Вся эта галиматья завершилась глубоким молчанием, после которого вскоре послышалось ровное дыхание кузена, погрузившегося в спокойный сон.
Таким образом, первые часы моего пребывания в доме Биллингтона были наполнены самыми противоречивыми впечатлениями. Но это было только начало. Не успел я убрать свои записи и забраться в постель, чтобы наконец-то уснуть, оставив приоткрытыми двери своей спальни и Эмброуза, как едва не подскочил от стука внезапно распахнувшейся двери; передо мной в темноте маячила фигура Эмброуза, который стоял, протянув ко мне руку, словно собирался меня будить.
— Эмброуз! — вскрикнул я. — Что случилось?
Его била крупная дрожь.
— Ты слышишь? — дрожащим голосом спросил он.
— Что?
— Слушай!
Я прислушался.
— Что ты слышишь?
— Просто ветер шумит в ветвях.
Он горько рассмеялся.
— «Ветер лепечет Их голосами, Земля нашептывает Их мысли». Какой там ветер! Разве ты не слышишь?
— Я слышу только шум ветра, — твердо повторил я. — Тебе приснился плохой сон, Эмброуз?
— Нет, нет! — хрипло крикнул он. — Сегодня — нет, это началось и тут же закончилось; что-то меня остановило, и я очень этому рад.
Я, разумеется, знал, что его остановило, но промолчал. Эмброуз сел на постель и дружески взял меня за плечо.
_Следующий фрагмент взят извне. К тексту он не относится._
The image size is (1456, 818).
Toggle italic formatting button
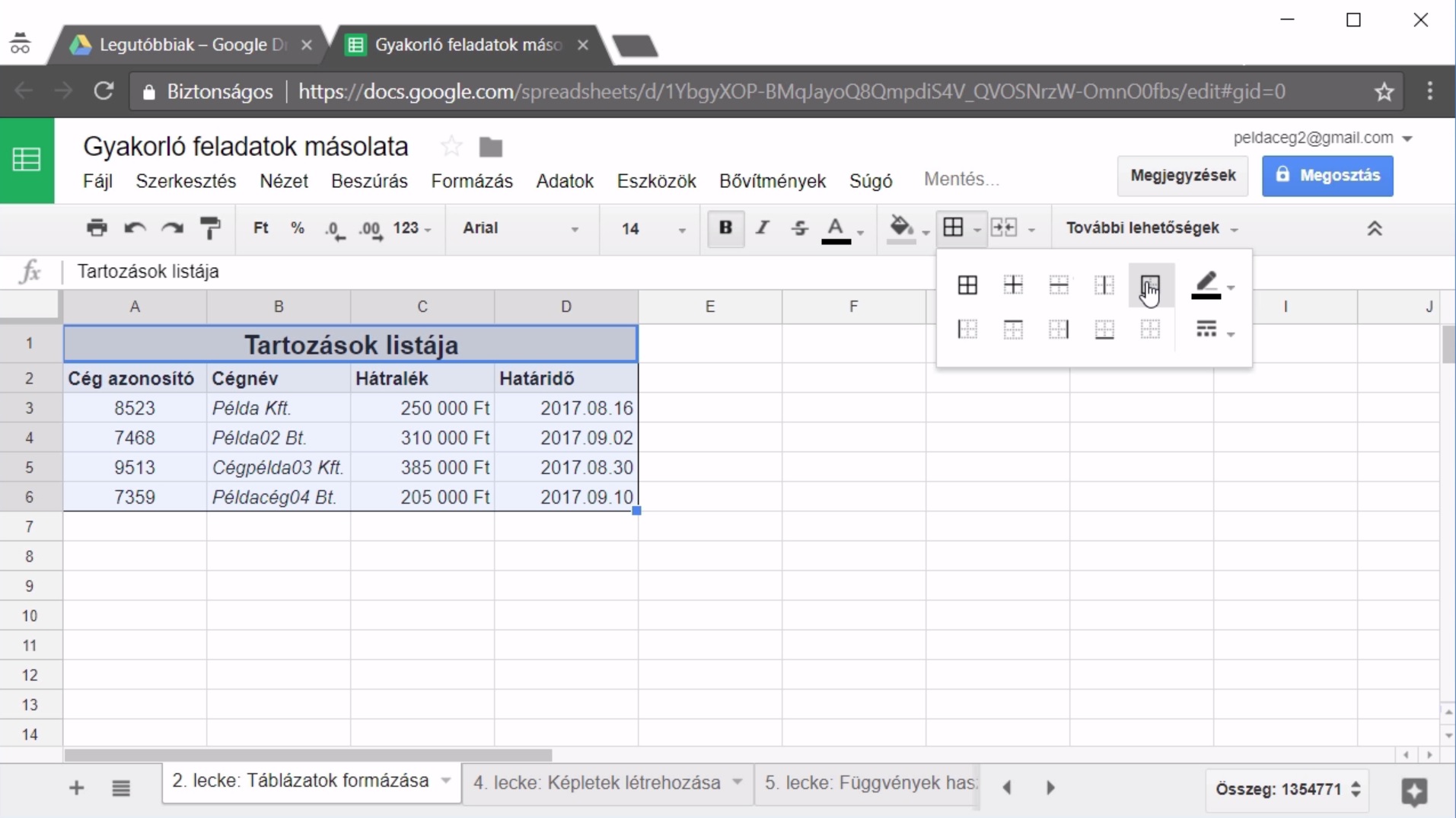(763, 228)
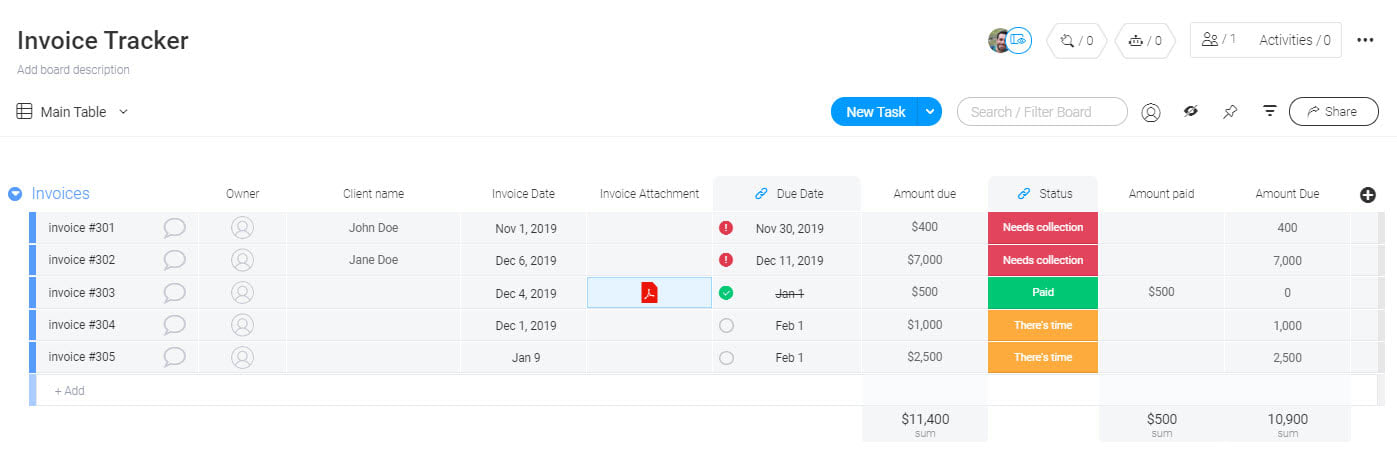Focus the Search / Filter Board field

click(1042, 112)
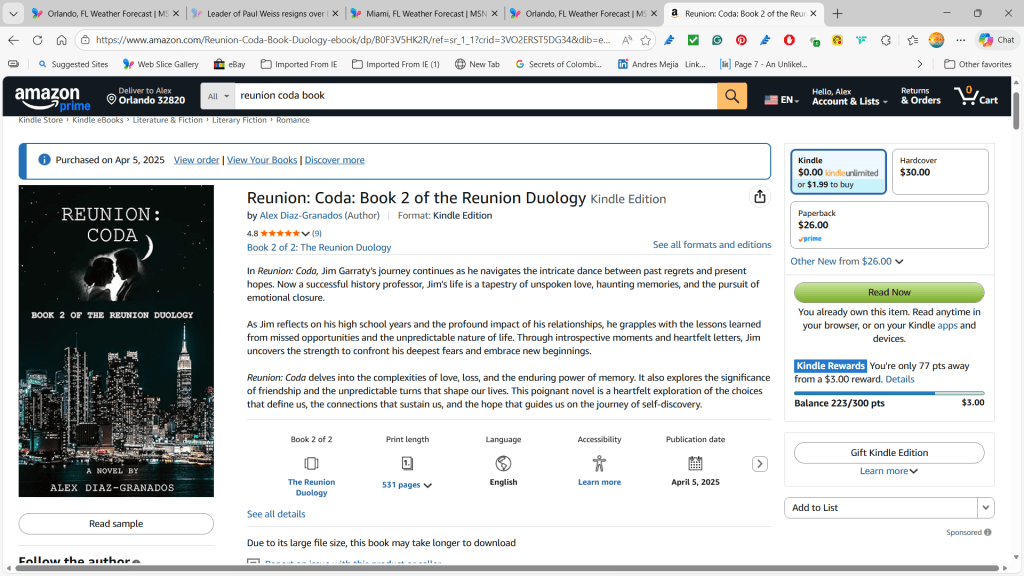The width and height of the screenshot is (1024, 576).
Task: Open the All departments search dropdown
Action: click(x=217, y=96)
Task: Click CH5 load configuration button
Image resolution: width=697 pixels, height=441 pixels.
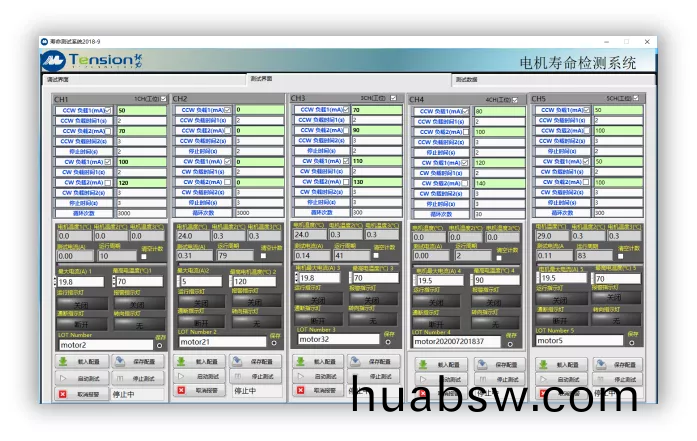Action: 569,364
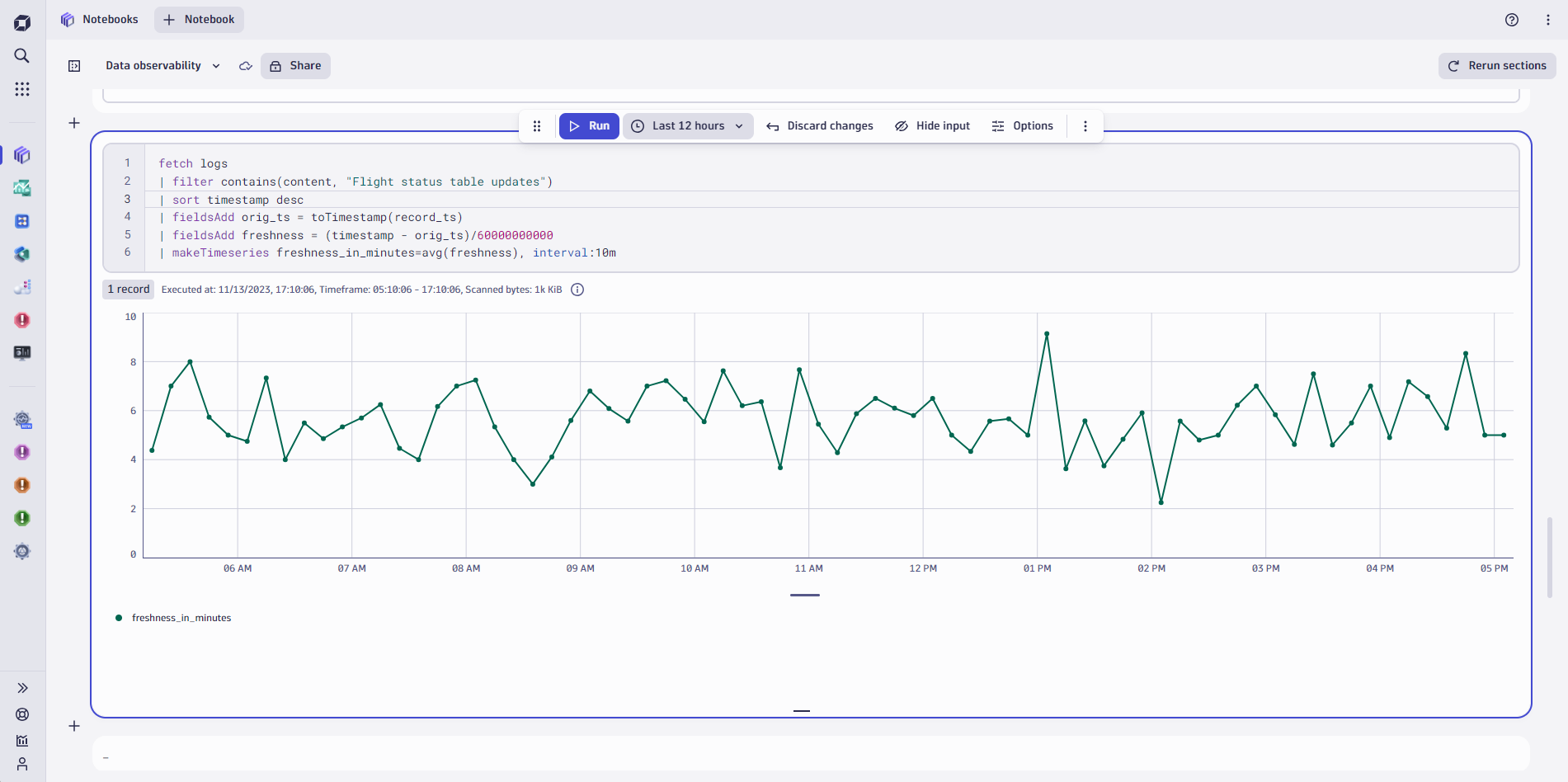Toggle the freshness_in_minutes legend entry

175,617
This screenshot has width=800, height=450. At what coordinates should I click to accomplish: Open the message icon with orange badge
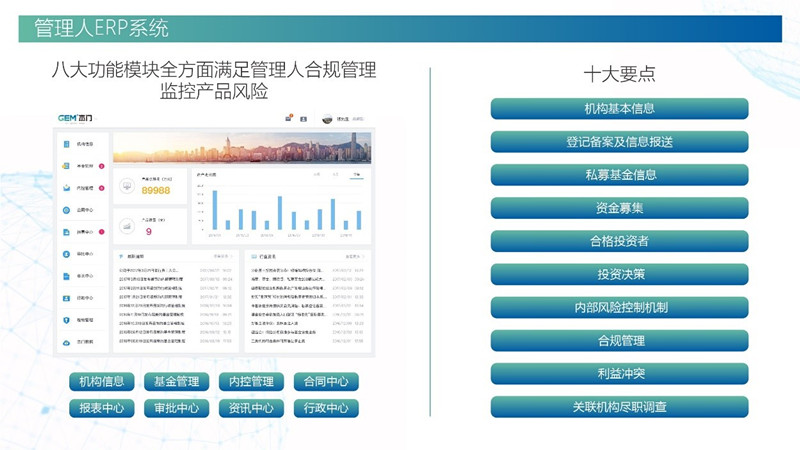click(289, 118)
— Стивен, я очень рад, что ты приехал. Только прошу тебя, если я начну говорить что-то странное или даже обидное, умоляю, не обращай на меня внимания. Мне иногда кажется, что я не в себе.
— Ты просто переутомился.
— Возможно.
Он поднял голову; при свете луны было хорошо видно его лицо — усталое, изможденное; Эмброуз опять к чему-то прислушивался.
— Нет, — сказал он, — нет. Это не ветер шумит в ветвях, и даже не звезды перекликаются, это где-то гораздо дальше — за Пределом, Стивен. Неужели ты не слышишь?
— Я ничего не слышу, — мягко сказал я, — а ты, если поспишь, тоже перестанешь слышать.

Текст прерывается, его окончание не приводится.